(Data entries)
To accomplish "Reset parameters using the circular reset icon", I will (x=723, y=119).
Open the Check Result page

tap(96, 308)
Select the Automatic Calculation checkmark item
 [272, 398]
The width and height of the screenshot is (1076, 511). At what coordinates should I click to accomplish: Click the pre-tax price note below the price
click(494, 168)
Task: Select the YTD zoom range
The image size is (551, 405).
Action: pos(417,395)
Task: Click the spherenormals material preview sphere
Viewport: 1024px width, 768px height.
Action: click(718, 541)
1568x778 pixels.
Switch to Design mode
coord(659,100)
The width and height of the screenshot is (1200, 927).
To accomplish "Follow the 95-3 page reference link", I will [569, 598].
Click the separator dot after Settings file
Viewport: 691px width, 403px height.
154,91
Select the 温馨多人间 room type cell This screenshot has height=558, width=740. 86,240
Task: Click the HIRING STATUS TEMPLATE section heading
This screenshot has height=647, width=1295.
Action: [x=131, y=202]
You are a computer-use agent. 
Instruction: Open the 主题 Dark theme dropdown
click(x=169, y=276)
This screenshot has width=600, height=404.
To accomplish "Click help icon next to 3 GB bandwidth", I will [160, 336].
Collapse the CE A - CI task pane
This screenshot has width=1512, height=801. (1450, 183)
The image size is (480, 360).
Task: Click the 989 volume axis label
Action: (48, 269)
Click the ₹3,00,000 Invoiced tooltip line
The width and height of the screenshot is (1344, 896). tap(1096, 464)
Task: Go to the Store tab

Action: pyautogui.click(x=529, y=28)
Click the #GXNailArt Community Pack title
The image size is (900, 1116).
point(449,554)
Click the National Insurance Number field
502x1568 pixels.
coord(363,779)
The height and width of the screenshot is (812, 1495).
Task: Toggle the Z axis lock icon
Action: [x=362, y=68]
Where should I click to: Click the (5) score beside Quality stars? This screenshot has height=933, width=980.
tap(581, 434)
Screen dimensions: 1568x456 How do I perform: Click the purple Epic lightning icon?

* STATED PROBLEM
Can you copy the records word for word, from the very start through the line containing "coord(659,100)"?

* SOLUTION FOR THIS PROBLEM
To accomplish "Reset parameters using the circular reset icon", I will (x=723, y=119).
Open the Check Result page

tap(96, 308)
Select the Automatic Calculation checkmark item
 [272, 398]
The width and height of the screenshot is (1076, 511). At what coordinates should I click to accomplish: Click the pre-tax price note below the price
click(494, 168)
Task: Select the YTD zoom range
The image size is (551, 405).
Action: pos(417,395)
Task: Click the spherenormals material preview sphere
Viewport: 1024px width, 768px height.
Action: click(718, 541)
1568x778 pixels.
Switch to Design mode
coord(659,100)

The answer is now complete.